The Children’s Defense Fund grew out of the Civil Rights Movement under the leadership of Marian Wright Edelman. The first Black woman admitted to the Mississippi Bar, Mrs. Edelman directed the NAACP Legal Defense and Educational Fund office in Jackson, Miss., worked with Dr. Martin Luther King, Jr. as counsel for his Poor People’s Campaign and dedicated her early career to defending the civil liberties of people struggling to overcome poverty and discrimination. In 1969, Mrs. Edelman began the Washington Research Project, a public interest law firm that monitored federal programs for low-income families and, out of that initiative, she founded the Children’s Defense Fund in 1973.
From our inception, the Children’s Defense Fund has challenged the United States to raise its standards by improving policies and programs for children. Over the years, we have become known for careful research on children’s survival, protection and development in all racial and income groups and for independent analyses of how federal and state policies affect children, their families and their communities. We let the public know how effectively their elected officials stand up for children. Through this work, we have influenced the child policy agenda and helped define the results for which we, as a nation, must strive.
For decades, we have partnered with numerous organizations and worked with policy makers to build bipartisan support to enact laws that have helped millions of children fulfill their potential and escape poverty because they received the health care, child care, nurturing, proper nutrition and education they deserve.

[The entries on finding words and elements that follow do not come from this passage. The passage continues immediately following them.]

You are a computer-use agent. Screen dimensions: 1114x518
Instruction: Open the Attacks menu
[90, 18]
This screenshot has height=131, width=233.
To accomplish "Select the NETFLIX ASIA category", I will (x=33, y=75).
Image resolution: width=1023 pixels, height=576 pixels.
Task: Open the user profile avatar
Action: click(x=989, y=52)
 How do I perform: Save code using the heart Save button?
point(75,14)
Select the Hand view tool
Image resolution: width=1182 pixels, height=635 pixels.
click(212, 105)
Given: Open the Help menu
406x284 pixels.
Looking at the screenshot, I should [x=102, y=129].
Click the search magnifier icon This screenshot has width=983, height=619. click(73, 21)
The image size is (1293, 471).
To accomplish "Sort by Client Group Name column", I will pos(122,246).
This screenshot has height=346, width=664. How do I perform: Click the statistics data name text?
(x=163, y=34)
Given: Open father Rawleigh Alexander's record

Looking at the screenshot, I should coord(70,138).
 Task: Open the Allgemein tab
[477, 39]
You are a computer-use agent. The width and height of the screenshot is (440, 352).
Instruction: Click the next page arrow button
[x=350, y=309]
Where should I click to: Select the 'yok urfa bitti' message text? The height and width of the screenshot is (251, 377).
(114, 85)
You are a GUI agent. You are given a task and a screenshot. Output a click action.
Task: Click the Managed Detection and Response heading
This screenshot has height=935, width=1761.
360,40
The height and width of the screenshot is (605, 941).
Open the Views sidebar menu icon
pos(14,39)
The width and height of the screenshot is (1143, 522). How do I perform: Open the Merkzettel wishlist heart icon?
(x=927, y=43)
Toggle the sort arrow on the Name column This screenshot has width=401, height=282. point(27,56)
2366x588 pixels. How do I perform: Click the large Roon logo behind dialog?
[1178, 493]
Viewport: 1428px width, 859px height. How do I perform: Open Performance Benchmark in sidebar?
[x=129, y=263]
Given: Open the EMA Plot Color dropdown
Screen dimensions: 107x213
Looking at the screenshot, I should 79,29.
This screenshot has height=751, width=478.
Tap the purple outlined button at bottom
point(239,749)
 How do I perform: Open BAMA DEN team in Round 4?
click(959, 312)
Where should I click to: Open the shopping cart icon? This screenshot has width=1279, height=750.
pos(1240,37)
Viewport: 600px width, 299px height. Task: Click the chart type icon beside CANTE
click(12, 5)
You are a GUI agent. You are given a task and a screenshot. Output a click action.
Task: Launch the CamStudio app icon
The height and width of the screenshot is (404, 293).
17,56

Yet, in the wealthiest nation on earth, millions of children still do not get the start in life they need and the opportunities to fulfill their God-given potential. That is why we must continue to be a loud and persistent voice for every child.
The CDF Freedom Schools® program has its origins in the Mississippi Freedom Summer Project of 1964, which brought college students from around the country to Mississippi to secure justice and voting rights for Black citizens. These early Freedom Schools aimed at keeping Black children and youth safe and giving them rich educational experiences that were not offered in Mississippi’s public schools. In a variety of makeshift settings, college student volunteers provided instruction in reading, writing, humanities, mathematics, and science along with subjects not taught in Mississippi public schools, such as Black history and constitutional rights. All of their instruction was tailored to encourage children and youth to become independent thinkers, problem solvers, and agents of change in their own communities.
CDF opened the first two CDF Freedom Schools sites in 1995 to address the needs of children who lacked access to high-quality literacy programs during the summer. The CDF Freedom Schools program today is designed to improve reading, language skills, and interpersonal relationships; strengthen families; connect children to medical and other needed social services and develop in all participants the skills needed to improve conditions for children and families in their communities.
The Children’s Defense Fund’s (CDF) Freedom Schools® program is a six-week long summer enrichment program with 3 hours of reading per day. The program helps children fall in love with reading, increases their self-esteem, cultivates positive attitudes toward learning, and reduces summer reading loss—one of the major challenges affecting poor and working-class children. With the help of a researched-based curriculum that is based on culturally responsive books that reflect their own images and caring and supportive college students that serve as teachers, Freedom Schools successfully address summer reading loss and a related decrease in students’ motivation to read.
In addition to offering high-quality academic enrichment, CDF Freedom Schools supports children and families in the areas of parent and family involvement, civic engagement and social action, intergenerational leadership development, and health -- physical, mental, and nutritional. With the support of caring adults and communities, we will aid our children’s successful journey into adulthood.
The scholars we serve at the CDF Freedom Schools are primarily children who are members of underserved families. Attending our school is FREE for all families and children 5-18 are eligible. We create a fun learning environment in every classroom where the child-to-teacher ratio is 10:1.
The teachers at Freedom Schools, our next generation of leaders, are college students and recent college graduates. We invest in them by providing them training at the annual Ella Baker Child Policy Training Institute that is held at the CDF Alex Haley Farm in Clinton, Tenn. and at facilities in Knoxville, Tenn. We call our teachers Servant Leader Interns (SLIs) and the knowledge and experience they receive at the Training Institute prepares them well to teach the program and advocate for children.
Our site in East Knoxville will host 70 scholars, 7 Servant Leader Interns, and a Site Coordinator. Our Blount County site will have 30 scholars, 3 Servant Leader Interns, and a Site Coordinator. The site at Maynard Elementary will host 30 scholars, 3 Servant Leader Interns, and a Site Coordinator. One Project Director will be responsible for all three sites. Scholars will have two meals and one snack per day, one field trip per week, and a variety of afternoon activities including Math talks, music, STEM, money management, sewing, public speaking, physical fitness, and art.